CFP Mary Katherine "Kit" Mac Nee, of Morgan Stanley, wasn't worried when news of her bankruptcy went public on a prominent website – because her clients already knew all about it.

"Especially as I was going through the process, it was something I always shared with my clients," says Mac Nee, "mostly as a learning experience and because life doesn’t always go the way we planned it."

When the CFP Board started publicizing the names of planners who have had bankruptcies in 2012, the intent was to warn the public about potentially problematic planners who can't manage their own financial lives. And there is indeed evidence that many planners don't take financial advice as well as they give it.

Not surprisingly, the board's move was met with dismay by some planners who didn't want their struggles and missteps to become public knowledge.

But Mac Nee, whose office is in Pasadena, Calif., is one CFP who says she has found a way to use the experience of her bankruptcy to filter out clients she doesn't want to work with and to build bridges with the clients she does. She filed for bankruptcy in 2010 and the board posted her name on its April list.

"If a client is uncomfortable with the fact that I had a bankruptcy and I made a mistake, I would rather have them not work with me," Mac Nee says. "I would rather have them work with somebody who they are really confident in."


Mac Nee says her trouble started with a common experience: at 40 she went through a divorce that sent her back to work for the first time in 13 years.

The market and real estate crash of 2008 and 2009 hit just as her first child was about to enter college and as she was counting on an increasing income stream to pay off $50,000 she had racked up covering the cost of a four-bedroom home, continuing to build her business and raising her children.

"What really drove [the bankruptcy] was getting three kids through college and raising three teenagers. I had two of the three kids in college in the fall of 2010," she says.

That same year, her son turned 18 and she lost $3,000 a month in child support and could not refinance her home. 

"So it was kind of like the perfect storm," she says, using a phrase that many CFPs with bankruptcies employ to describe the experience.

She decided she had two choices: either pay off her credit card balances or put her three kids through college. Although she and her ex-husband jointly footed the bill for their children's' college costs, her share came to about $100,000, she says.

All three went to the University of Redlands in Redlands, Calif.

After the last of her children graduated earlier this year, Mac Nee was exultant.

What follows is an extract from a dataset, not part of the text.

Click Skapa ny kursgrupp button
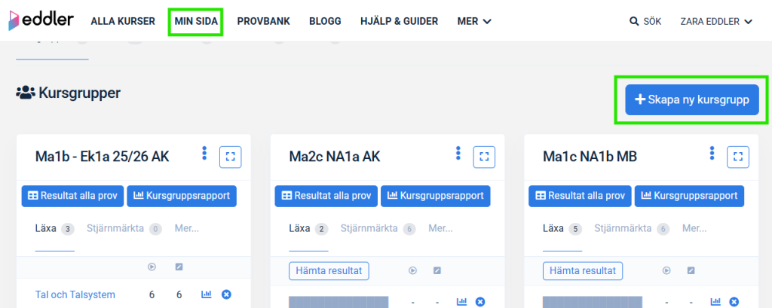772x308 pixels. tap(691, 99)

"It’s been an exciting spring, having all three kids graduate," she said at the time. "I think the greatest blessing I have is that all three have found a passion in their lives and they are committed to working for that passion.

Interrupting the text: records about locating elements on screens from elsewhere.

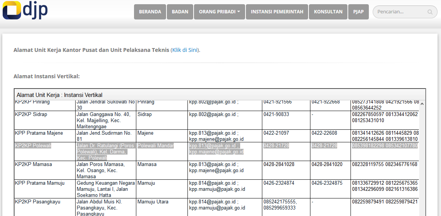Go to the Badan section
Viewport: 441px width, 216px height.
(x=180, y=12)
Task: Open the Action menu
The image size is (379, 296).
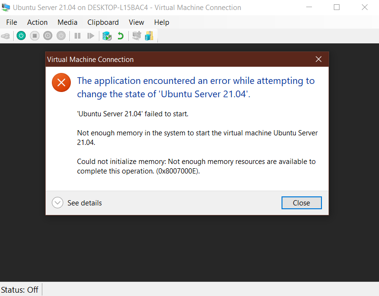Action: tap(37, 22)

"And all three of them are currently employed, thank the Lord," she added, with a giant laugh.


As for herself, Mac Nee says that since the bankruptcy she now watches her spending closely. Although she didn’t put her house through the bankruptcy, she ended up selling it at a loss through a short sale with her bank, and downsizing to a smaller rental.

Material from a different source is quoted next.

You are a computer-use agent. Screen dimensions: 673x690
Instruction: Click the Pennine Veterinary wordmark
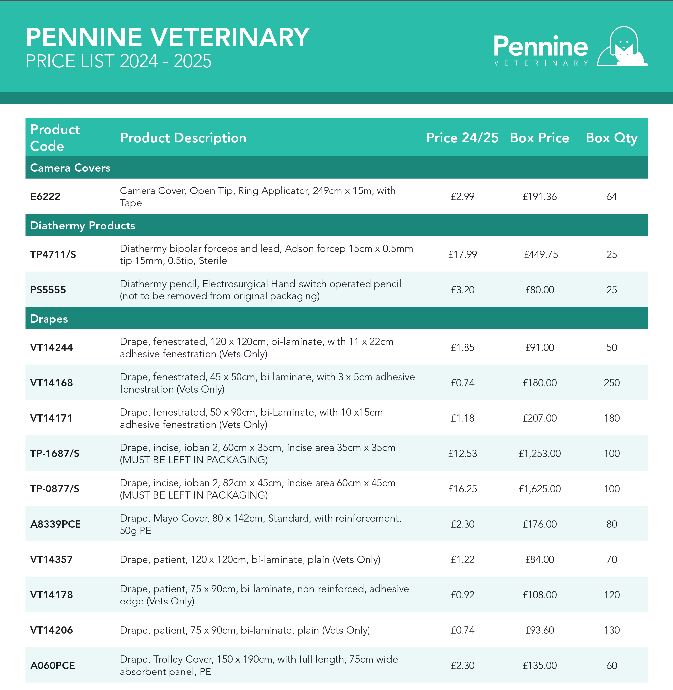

"It became a burden and it wasn’t fun anymore," she says. "It was me in a four bedroom house. I don’t think home ownership is necessarily cut out for everybody. I have since learned the difference between looking at a home as an asset, versus as an expense. There is not a right or wrong answer in this. For me, renting is right."

Now that she can begin focusing on her own retirement again, Mac Nee says she expects to work until she turns 70 or, even 80, especially given that longevity runs in her family.

"I don’t think my financial preparedness for retirement is any less than what we are seeing for a lot of 50-somethings out in the general population," she says.

"The reality is if you look at a lot of successful business owners," she says, "many of them have gone through bankruptcy, too. It’s definitely not because you’ve done anything criminal or because you have been a bad person. It’s because life circumstances happen. It’s a legal tool that we can make use of when appropriate.

"Do I ever want to do it again?" she asks. "No thank you. We all make mistakes in life. We all wish we could have done things differently. But we have to live with the consequences."

Now that the CFP Board has started routinely publishing the names of planners with bankruptcies, Mac Nee says she'd like to talk to others who've gone through the experience.

"We can start a support group," she says, sounding as though she is only half-joking.